McDomination: How corporations conquered America and ruined our health

Many loopholes that businesses won in the tax code further reduced corporate taxes. A 2008 Government Accountability Office study found that 55 percent of United States companies paid no federal income taxes during at least one year in a seven-year period it studied. It also found that from 1998 through 2005, two out of every three United States corporations paid no federal income taxes. One favored strategy for avoiding taxes is to shift profits to countries with low tax rates. According to a 2013 Congressional Research Service report, United States corporations operating in the top five tax havens (the Netherlands, Ireland, Bermuda, Switzerland and Luxembourg) generated 43 percent of their profits in these countries but employed only four percent of their foreign employees and seven percent of their foreign investment in these locations.

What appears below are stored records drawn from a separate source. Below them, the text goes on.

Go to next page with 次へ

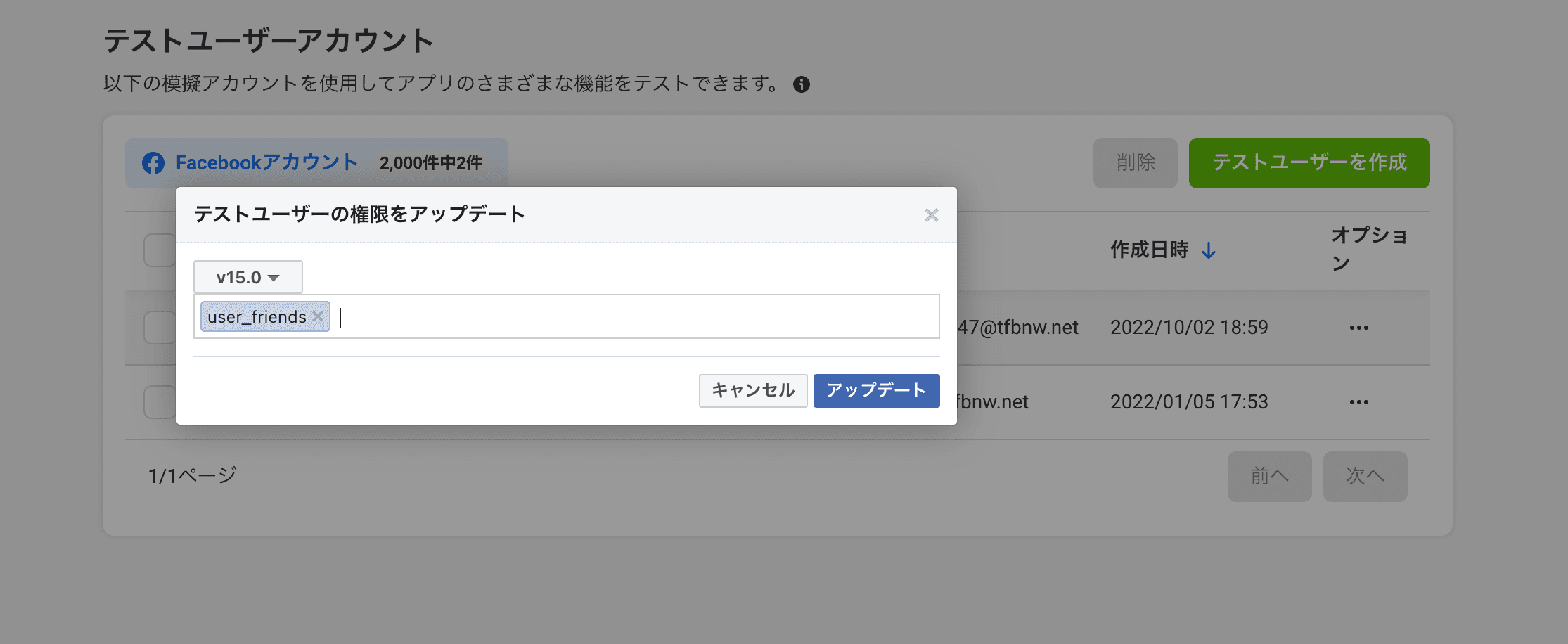point(1365,477)
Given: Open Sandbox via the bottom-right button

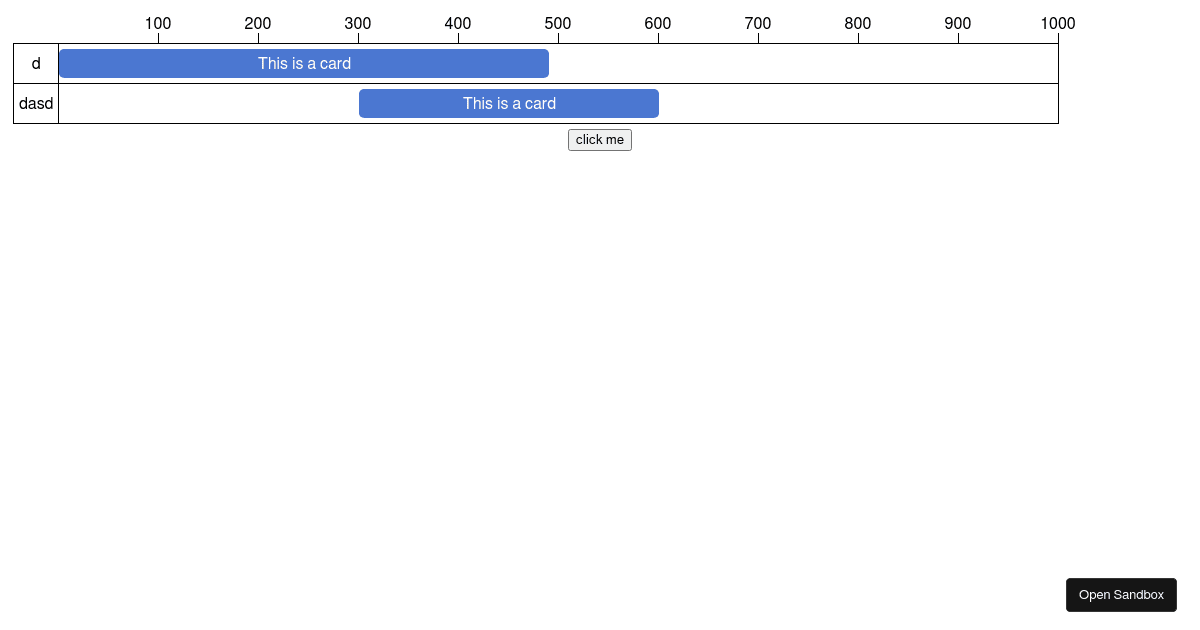Looking at the screenshot, I should [1121, 594].
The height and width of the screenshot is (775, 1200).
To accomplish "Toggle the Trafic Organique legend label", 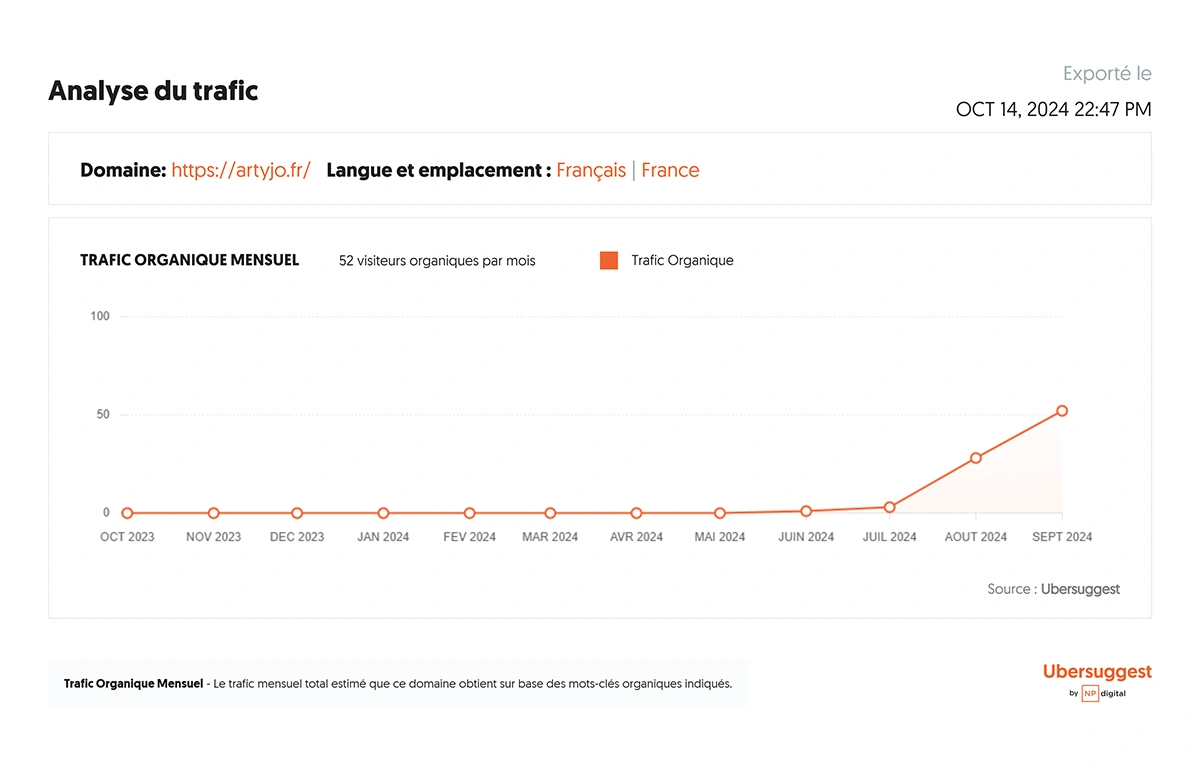I will [682, 261].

Lower corporate taxes, combined with lower taxes on the wealthy, contributed to government deficits and provided ammunition for the conservative argument that the United States could no longer afford a government that provided extensive services or took on ambitious regulatory efforts to protect public health or the environment. In fact, as President Reagan put it, government became the problem, not the solution. This represents an amazing bait-and-switch by big-business–minded leaders in the United States: by failing to tax businesses, they rob other government programs of the tax income needed to carry out their social functions. Then, when the government’s bottom line looks bleak due to the dearth of tax revenues, it’s the social programs, not the free-wheeling corporations, that get the blame and suffer the budget axe. The political support that corporate leaders have generated for this austerity program, despite its devastating impact on public health and poverty reduction, is one of their greatest triumphs.

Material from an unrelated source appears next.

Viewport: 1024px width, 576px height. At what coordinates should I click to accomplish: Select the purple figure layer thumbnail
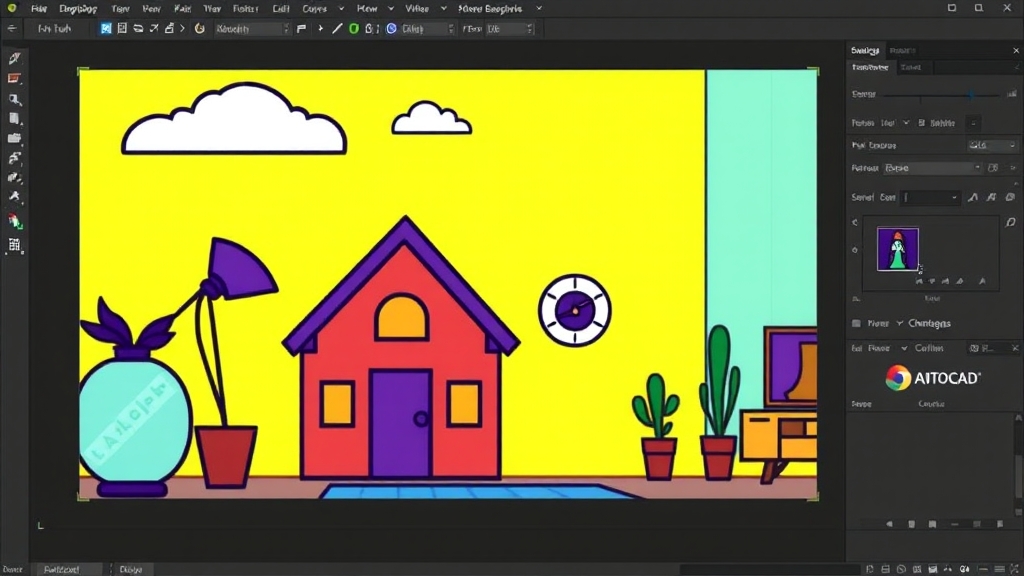coord(897,249)
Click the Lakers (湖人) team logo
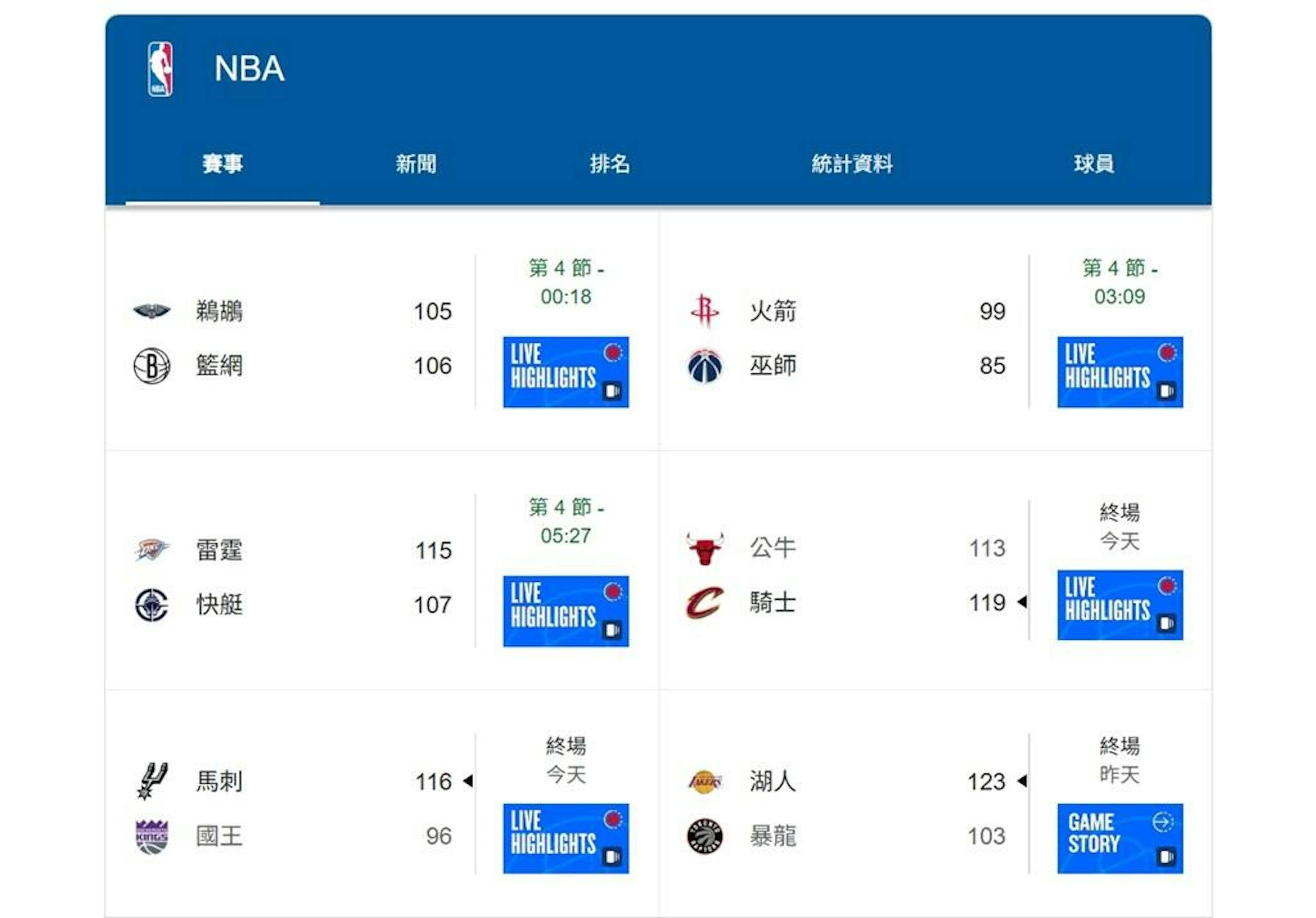Viewport: 1316px width, 918px height. [x=705, y=782]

In summary, lower rates for corporate taxes and capital gains taxes, combined with the lower personal income taxes for the wealthy inaugurated by President George W. Bush in 2001 and 2003 hurt the health of the public in three important ways. The tax cuts increased income inequality, a powerful contributor to health inequality. They deprived the government of revenues needed to maintain strong public health and other safety net programs. And, by freeing capital for investment, they fueled the growth of the corporate practices that encouraged hyper-consumption with its attendant increase in chronic diseases and injuries.